The alternative capital that has penetrated the Asia Pacific region is largely concentrated in Japan and Australia, the two countries with the best developed risk models and most mature reinsurance markets. The figure Guy Carpenter gives, of almost 6%, excludes supporting aggregate excess of loss and retrocession products where the broker says the percentage would be significantly higher.
“As evidenced in our report a variety of factors drove market dynamics during 2014. With a reduction in the cost of capital supporting the industry and enhanced innovation we see an environment where insurance companies can find ways to optimize their businesses through expanding and enhancing the reinsurance products that protect earnings and capital,” commented James Nash, CEO of Asia Pacific Region.

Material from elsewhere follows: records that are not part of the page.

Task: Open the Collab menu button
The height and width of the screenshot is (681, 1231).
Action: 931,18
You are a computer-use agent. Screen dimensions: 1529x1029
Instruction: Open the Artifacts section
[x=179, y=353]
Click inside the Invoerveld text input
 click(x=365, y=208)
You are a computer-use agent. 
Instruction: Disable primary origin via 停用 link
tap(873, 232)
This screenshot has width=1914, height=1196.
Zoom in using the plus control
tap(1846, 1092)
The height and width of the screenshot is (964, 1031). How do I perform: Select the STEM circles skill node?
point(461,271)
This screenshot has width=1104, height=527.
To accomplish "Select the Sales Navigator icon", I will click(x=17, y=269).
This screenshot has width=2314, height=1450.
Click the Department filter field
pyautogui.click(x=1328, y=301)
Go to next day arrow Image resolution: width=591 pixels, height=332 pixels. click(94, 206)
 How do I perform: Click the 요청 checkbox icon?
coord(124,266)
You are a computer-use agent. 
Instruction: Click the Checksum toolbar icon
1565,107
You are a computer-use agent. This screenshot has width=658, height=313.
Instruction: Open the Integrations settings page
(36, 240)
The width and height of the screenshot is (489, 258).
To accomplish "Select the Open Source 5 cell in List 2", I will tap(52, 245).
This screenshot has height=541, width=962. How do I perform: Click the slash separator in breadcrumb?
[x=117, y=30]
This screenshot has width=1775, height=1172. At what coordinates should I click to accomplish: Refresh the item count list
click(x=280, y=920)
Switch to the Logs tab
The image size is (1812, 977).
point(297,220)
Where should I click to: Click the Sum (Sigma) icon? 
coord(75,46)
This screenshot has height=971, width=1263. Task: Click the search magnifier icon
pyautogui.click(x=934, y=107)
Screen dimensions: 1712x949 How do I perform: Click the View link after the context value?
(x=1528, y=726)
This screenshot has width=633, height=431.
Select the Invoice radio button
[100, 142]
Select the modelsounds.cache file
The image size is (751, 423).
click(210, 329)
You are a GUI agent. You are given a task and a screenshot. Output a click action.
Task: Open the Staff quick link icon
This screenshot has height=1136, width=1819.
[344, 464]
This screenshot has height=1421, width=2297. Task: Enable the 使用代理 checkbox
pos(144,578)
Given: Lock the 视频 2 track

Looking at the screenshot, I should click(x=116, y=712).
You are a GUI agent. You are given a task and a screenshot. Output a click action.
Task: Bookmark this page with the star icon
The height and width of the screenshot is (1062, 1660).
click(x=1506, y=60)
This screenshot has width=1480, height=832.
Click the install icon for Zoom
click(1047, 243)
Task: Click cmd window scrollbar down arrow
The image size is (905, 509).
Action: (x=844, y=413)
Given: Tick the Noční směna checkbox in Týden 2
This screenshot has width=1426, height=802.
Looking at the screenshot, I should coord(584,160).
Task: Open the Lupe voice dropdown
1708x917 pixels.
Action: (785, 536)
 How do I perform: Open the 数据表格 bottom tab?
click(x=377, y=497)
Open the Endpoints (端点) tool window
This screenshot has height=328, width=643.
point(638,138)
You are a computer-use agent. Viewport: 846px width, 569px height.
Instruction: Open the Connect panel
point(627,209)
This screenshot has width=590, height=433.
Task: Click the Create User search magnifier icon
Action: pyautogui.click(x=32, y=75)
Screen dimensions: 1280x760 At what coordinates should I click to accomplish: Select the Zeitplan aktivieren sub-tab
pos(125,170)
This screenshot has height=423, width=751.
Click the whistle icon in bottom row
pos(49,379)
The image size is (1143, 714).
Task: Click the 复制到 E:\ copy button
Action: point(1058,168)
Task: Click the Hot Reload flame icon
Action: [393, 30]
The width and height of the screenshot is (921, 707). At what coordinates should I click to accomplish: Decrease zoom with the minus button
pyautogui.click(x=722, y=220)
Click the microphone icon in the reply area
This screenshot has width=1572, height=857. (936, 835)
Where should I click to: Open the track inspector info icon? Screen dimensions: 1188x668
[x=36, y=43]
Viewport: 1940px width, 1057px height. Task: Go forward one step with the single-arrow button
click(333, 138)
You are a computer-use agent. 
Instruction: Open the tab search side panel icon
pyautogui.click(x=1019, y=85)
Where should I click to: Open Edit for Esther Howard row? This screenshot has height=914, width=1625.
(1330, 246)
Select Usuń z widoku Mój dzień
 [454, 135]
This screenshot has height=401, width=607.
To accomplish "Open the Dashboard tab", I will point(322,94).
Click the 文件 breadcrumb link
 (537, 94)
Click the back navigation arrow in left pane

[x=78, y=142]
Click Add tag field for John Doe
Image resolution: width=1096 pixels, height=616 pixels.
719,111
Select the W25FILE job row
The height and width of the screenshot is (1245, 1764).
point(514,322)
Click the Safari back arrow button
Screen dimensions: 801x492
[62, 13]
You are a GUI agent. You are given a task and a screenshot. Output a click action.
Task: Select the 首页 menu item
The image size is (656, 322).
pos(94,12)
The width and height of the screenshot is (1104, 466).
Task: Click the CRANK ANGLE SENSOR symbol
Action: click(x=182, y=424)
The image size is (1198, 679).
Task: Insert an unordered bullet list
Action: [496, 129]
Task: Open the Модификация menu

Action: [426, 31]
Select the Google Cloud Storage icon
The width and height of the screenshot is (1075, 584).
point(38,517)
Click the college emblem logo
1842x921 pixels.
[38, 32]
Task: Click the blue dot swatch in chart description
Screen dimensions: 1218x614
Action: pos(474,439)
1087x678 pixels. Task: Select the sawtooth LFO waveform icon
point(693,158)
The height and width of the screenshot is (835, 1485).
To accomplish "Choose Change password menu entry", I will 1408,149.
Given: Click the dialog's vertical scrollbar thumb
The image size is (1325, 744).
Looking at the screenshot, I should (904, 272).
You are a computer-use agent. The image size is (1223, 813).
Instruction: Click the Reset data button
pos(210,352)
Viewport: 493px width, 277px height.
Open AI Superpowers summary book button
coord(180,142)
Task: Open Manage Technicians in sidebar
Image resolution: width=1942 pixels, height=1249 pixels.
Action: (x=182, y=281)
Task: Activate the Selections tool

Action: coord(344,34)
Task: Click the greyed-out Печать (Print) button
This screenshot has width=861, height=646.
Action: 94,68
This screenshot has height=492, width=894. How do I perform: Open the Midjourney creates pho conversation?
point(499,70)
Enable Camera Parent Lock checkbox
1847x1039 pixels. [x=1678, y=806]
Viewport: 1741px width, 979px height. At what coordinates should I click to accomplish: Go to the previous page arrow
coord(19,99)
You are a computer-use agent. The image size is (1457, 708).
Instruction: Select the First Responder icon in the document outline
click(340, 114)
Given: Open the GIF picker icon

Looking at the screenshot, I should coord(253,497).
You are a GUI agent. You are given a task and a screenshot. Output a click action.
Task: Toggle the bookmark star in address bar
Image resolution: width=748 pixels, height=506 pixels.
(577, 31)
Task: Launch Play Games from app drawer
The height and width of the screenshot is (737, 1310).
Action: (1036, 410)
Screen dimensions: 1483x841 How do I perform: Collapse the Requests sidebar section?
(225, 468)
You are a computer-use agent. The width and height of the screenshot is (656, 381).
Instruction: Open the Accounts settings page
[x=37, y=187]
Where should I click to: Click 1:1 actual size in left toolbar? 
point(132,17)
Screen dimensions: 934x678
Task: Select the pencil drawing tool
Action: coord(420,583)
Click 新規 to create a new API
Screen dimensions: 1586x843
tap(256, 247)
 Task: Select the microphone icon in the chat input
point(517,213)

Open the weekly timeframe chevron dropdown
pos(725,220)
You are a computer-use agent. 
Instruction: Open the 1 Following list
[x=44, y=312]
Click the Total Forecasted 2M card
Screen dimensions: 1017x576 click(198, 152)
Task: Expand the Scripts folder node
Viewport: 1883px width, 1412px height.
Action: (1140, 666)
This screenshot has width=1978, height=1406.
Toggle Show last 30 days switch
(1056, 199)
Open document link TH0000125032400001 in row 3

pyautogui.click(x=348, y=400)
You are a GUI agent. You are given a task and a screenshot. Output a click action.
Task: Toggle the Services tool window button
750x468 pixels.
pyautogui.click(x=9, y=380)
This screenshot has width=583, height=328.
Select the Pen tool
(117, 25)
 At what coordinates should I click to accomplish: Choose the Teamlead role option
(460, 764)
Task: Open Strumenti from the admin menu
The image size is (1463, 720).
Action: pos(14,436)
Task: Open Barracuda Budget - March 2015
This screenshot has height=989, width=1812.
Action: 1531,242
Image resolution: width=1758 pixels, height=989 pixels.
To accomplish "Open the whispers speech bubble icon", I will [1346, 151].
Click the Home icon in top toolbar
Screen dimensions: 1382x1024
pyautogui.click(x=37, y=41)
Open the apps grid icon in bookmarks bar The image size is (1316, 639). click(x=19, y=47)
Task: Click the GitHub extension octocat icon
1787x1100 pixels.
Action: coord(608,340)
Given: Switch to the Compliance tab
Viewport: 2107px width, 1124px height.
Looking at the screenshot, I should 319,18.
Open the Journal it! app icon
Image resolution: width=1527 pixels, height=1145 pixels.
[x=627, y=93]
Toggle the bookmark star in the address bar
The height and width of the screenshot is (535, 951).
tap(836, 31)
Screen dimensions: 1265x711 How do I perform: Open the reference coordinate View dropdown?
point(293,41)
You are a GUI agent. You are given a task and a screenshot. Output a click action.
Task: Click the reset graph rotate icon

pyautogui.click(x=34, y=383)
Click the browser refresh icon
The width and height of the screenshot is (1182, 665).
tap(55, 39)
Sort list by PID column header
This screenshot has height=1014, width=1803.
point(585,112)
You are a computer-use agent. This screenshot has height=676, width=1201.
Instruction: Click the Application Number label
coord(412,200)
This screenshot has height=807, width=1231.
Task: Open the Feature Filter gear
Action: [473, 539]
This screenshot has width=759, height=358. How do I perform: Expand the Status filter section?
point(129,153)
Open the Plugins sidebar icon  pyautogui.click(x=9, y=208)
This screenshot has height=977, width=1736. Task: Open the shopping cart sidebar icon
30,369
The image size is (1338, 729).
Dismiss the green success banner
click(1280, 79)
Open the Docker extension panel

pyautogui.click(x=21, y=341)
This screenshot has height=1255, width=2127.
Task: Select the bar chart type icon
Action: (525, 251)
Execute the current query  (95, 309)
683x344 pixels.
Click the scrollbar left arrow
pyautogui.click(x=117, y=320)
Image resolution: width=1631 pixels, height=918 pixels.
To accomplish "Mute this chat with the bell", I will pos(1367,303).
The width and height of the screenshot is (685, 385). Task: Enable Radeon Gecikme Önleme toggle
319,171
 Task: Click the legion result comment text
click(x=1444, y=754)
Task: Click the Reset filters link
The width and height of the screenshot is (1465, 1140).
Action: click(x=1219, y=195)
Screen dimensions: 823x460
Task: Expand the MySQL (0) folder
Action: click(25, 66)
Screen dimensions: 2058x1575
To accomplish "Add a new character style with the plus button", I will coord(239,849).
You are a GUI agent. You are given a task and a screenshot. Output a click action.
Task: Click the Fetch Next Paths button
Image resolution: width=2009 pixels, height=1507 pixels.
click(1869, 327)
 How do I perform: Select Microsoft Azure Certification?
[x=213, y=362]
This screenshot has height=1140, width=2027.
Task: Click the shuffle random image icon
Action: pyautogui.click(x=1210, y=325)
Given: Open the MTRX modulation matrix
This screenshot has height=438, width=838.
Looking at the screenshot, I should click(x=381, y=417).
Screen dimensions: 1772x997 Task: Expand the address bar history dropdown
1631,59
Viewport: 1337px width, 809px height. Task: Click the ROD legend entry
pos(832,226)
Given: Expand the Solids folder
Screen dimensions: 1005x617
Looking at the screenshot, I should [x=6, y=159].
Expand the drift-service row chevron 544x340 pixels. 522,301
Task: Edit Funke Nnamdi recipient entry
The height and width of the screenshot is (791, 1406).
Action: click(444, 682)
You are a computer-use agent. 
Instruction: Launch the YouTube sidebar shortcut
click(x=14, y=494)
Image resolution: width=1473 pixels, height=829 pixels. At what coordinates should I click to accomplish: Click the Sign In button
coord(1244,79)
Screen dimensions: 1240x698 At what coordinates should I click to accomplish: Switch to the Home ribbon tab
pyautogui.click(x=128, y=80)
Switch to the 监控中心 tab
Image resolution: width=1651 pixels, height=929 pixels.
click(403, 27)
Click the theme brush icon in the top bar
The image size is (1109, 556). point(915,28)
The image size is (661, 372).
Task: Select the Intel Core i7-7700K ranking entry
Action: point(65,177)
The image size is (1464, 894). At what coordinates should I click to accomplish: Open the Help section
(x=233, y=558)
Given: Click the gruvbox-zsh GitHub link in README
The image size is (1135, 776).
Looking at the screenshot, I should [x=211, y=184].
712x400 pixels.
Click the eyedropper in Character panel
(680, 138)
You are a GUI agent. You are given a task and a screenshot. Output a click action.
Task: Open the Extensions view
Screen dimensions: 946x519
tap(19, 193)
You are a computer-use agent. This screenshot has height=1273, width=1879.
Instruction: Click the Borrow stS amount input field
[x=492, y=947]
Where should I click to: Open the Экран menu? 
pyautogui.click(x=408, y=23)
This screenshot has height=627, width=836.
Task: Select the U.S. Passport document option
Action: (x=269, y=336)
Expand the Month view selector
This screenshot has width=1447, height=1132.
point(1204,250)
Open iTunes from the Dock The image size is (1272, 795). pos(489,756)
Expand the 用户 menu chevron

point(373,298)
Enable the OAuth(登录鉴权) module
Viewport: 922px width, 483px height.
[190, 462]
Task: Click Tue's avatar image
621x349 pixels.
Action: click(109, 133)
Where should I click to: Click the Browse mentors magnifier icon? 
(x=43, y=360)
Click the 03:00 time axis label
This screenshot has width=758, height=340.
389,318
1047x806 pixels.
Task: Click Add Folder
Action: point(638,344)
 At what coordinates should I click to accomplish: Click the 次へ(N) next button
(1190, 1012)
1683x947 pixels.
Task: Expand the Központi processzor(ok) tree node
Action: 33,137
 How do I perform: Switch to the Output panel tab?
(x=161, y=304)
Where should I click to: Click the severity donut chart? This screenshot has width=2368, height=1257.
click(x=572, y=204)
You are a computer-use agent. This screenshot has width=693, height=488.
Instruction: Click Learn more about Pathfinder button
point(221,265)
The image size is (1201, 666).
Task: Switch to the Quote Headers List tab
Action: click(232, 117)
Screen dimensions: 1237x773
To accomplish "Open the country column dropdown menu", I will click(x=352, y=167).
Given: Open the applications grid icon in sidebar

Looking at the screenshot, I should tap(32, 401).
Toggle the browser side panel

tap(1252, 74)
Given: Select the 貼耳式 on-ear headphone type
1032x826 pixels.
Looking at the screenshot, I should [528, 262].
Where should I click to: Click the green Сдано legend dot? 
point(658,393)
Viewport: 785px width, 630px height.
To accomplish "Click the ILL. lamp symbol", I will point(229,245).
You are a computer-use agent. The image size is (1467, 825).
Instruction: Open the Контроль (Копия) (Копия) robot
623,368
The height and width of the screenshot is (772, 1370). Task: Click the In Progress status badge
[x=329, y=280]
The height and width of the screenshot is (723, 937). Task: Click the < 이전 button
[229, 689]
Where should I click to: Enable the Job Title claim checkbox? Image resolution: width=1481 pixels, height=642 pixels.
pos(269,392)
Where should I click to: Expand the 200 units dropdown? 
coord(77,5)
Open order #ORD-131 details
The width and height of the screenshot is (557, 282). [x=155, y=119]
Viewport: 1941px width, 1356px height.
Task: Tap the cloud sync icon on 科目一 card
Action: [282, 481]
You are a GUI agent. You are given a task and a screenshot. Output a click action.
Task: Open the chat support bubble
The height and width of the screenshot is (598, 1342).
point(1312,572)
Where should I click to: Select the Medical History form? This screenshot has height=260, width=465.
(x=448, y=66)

The growth of catastrophe reinsurance limits in Asia Pacific continues to trail behind overall economic growth, resulting in a widening catastrophe gap. This deficiency in capacity is even more stark in some of the emerging markets where insurance penetration remains modest.
The need to narrow this gap remains but how to reduce it continues to be unsolved, notes Guy Carpenter. The broker says that the onus is now on the industry to find new and pioneering ways to deploy its capital to meet this clear need for catastrophe re/insurance protection. Supporting economic growth in Asia Pacific through catastrophe management and with a product range that stimulates re/insurance buying is the challenge that the market needs to find a solution for, said Guy Carpenter.
Tapping the Asia Pacific market is increasingly a target of ILS managers looking to deploy capital into catastrophe reinsurance renewals. However, some of the key growth markets remain largely out of reach, for the moment, due to lack of models and dominance of some traditional players. That will change however and it is expected that the percentage of the Asia Pacific catastrophe reinsurance market that is ceded to alternative and ILS sources of capital will continue to grow.